Which filesystems require fsync() for crash-safety when replacing an existing file with rename()

crashfilesystems

Following widespread complaints, ext4 gained a crash-safety guarantee called auto_da_alloc which is enabled by default. What about other filesystems? Out of the most well-known filesystems, which of them provide this same guarantee (and which of them do not)?

Personally I am interested in hearing information about

  • XFS – Red Hat Enterprise Linux default filesystem.
  • btrfs – SuSE Enterprise default filesystem.
  • bcachefs – out-of-tree Linux filesystem, derived from bcache. "The COW filesystem for Linux that won't eat your data."

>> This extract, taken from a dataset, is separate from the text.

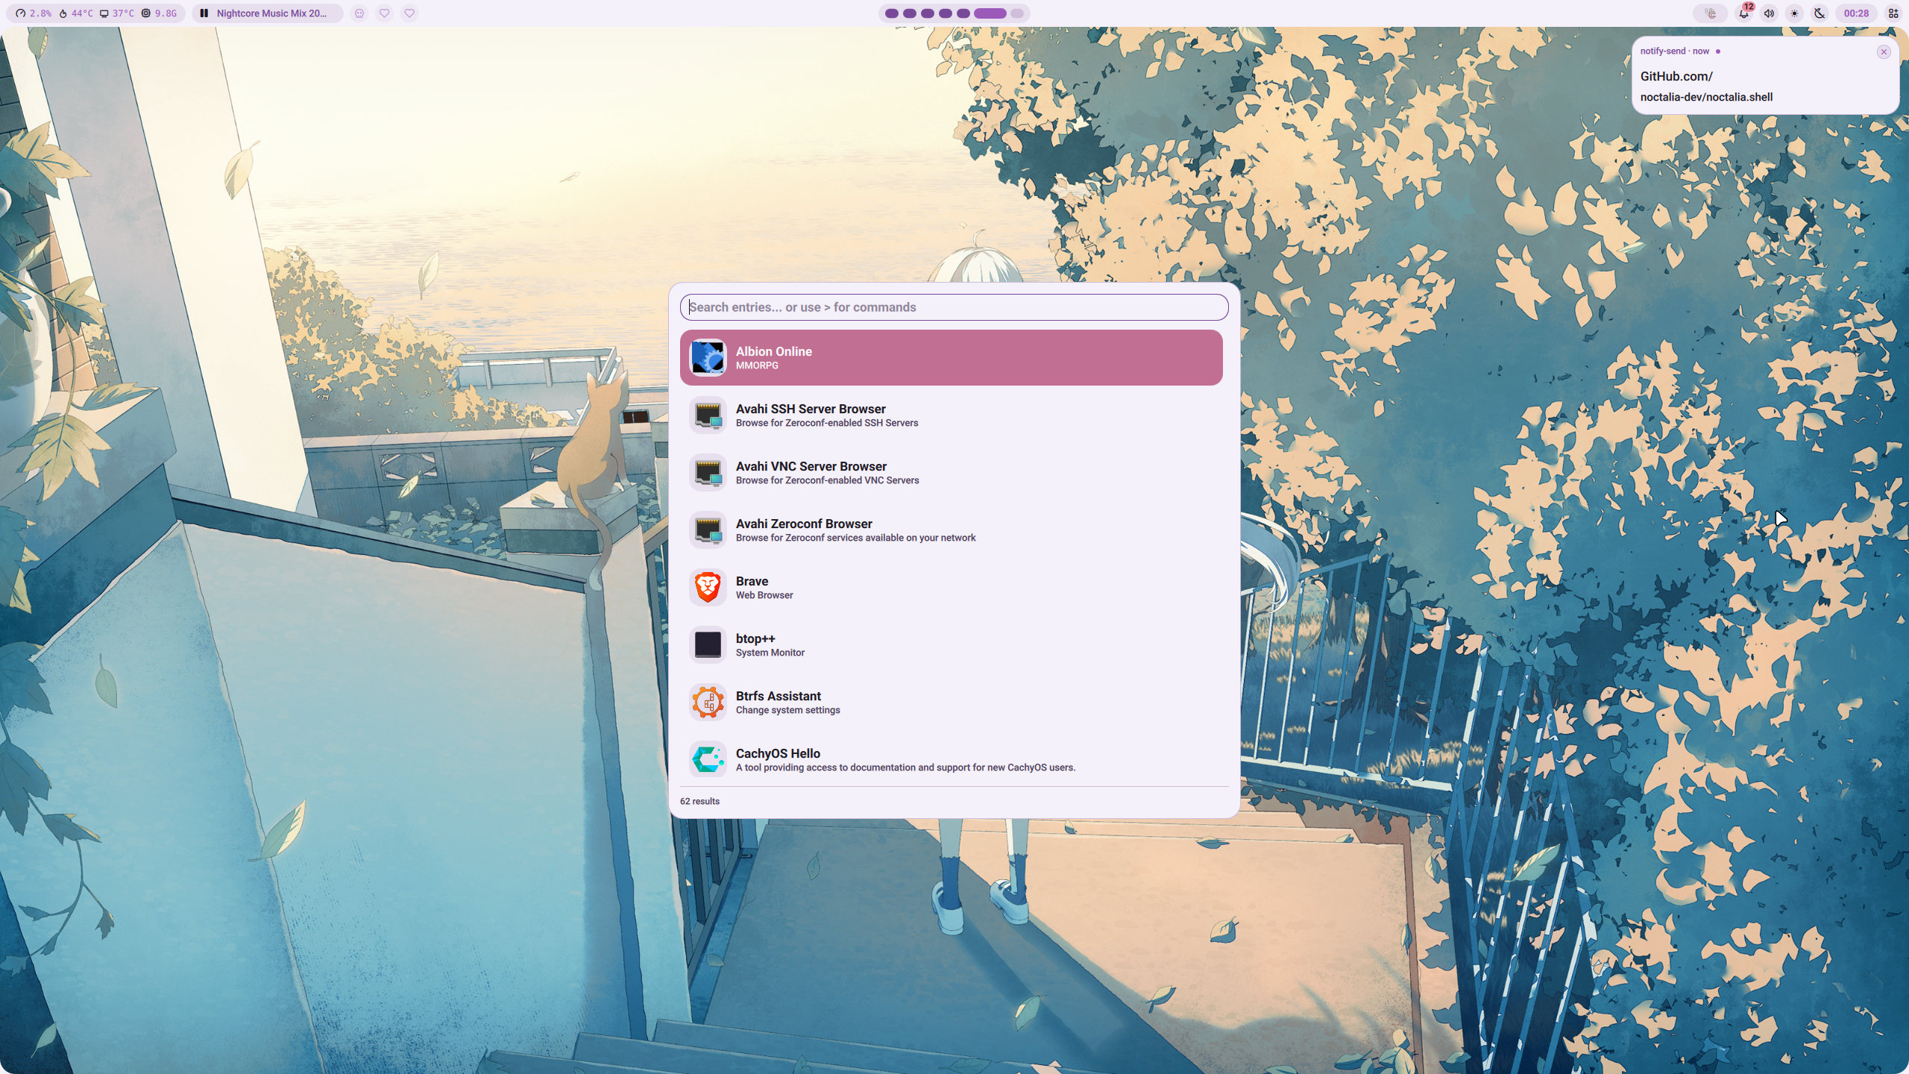Screen dimensions: 1909x1074
Task: Dismiss the notify-send notification
Action: click(x=1884, y=51)
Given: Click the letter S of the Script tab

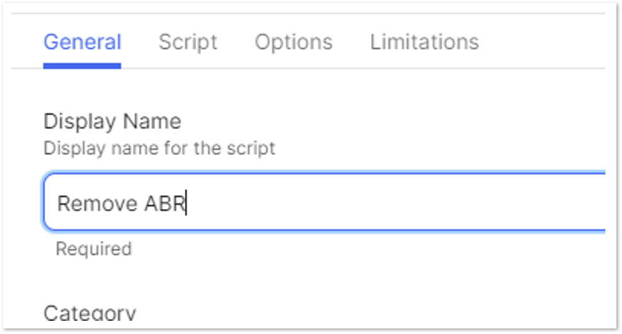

This issue mostly concerns Linux, as per the history below. It would be interesting to know how ZFS behaves as well, but I tend to assume it wouldn't implement this.

What is auto_da_alloc?

fsync() is well-documented as the correct way to write file data e.g. when you hit "save" in a text editor. And it is widely understood that e.g. text editors must replace existing files atomically using rename(). This is meant to protect against loss of power, making sure that you always either keep the old file, or get the new file (which was fsync()ed before the rename). You don't want to be left with only a half-written version of the new file.

But there was a problem that calling fsync() on ext3, which was the most popular Linux filesystem, could effectively leave the whole system hanging for tens of seconds. Since applications can do nothing about this, it was very common to optimistically use rename() without fsync(). That pattern seemed to work rather well on this filesystem, even if the system lost power.

Therefore, applications exist which do not use fsync() correctly.

The next version of the filesystem, ext4, generally avoided the fsync() hang. At the same time, it started relying much more on the correct use of fsync().

This is all pretty bad. Understanding this history is arguably not helped by dismissive phrases used by many of the conflicting kernel developers.

This was resolved in ext4, to support the rename() pattern without requiring fsync() for crash-safety provide behaviour in a crash as the old ext3 filesystem did. This behaviour can be disabled again if you mount with the option noauto_da_alloc.

Best Answer

There is a mistake in this question. The question implied that this scenario is made fully crash-safe by auto_da_alloc. This is not true for ext4. I presume it was not true in the old ext3 either. However it is true for btrfs, and for bcachefs.

Recent ext4 does have a special workaround to reduce the chance of replace-via- rename producing zero-length files by forcing out the new data blocks upon rename . However, rename does not wait for this flush to complete, and therefore provides no atomicity guarantee—it is possible to end up with only partial new content after a crash. Of the file systems we tested, btrfs is the only one that provides the replace-via-rename atomicity guarantee.

https://homes.cs.washington.edu/~lijl/papers/ferrite-asplos16.pdf


On btrfs, the documentation says replacing a file using rename() will provide full atomicity, and it does not need an explicit fsync() to protect the data against crashes. I think this was added around the same time as ext4 auto_da_alloc. We also see a claim that the btrfs implementation avoids degrading performance, as it does not cause the rename() call to wait. However I notice in recent kernels, at least if you used fsync(), the following rename() will fsync() the parent directory and wait for the whole "log tree" to be written.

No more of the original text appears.